You see, the Lilly Endowment is the big leagues. They don’t give out small grants and we weren’t asking for a small grant. We asked for just under $1 million dollars over 5 years….it still is astonishing to write that statement. We asked for the big bucks because we believe in this mission, we believe churches are uniquely ready to strengthen the social fabric of their communities through neighboring.

Three months later the letter arrived and the Health Fund sent us the message. From around 800 applications Lilly had selected 92 recipients and we were among them. The full announcement and list of winners is on their website. You can hear our first reactions to receiving the news on our podcast The Neighbor Next Door in the episode released on 11/17.

It’s been several weeks since we heard the news and we still can’t believe our luck! We will have more announcements soon regarding changes in staffing and systems we are putting in place to launch the work as we head into 2021. Here are a few of the highlights about what the grant will allow us to do.

  • We have made Rev.

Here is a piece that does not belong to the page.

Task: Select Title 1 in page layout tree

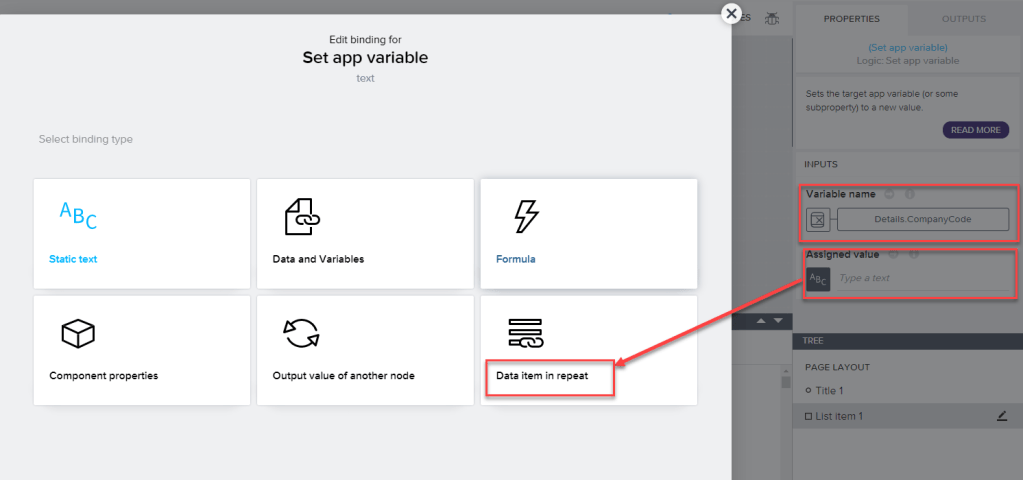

Karen Rice Ratzlaff a full-time employee as the Good Neighbor Experiment Coordinator.

  • Over the next 5 years we will recruit 30 facilitators who will be trained to recruit and support churches in their regional area who want to participate in the Good Neighbor Experiment.

  • We will research the impact on community health when neighbor to neighbor relationships are increased.

  • We will provide churches who participate in the Good Neighbor Experiment access to resources created by the Health Fund’s program called Healthy Congregations.

  • We continue updating the small group curriculum that is the heart of the Good Neighbor Experiment and helps church folks neighbor where they live and neighbor as a faith community.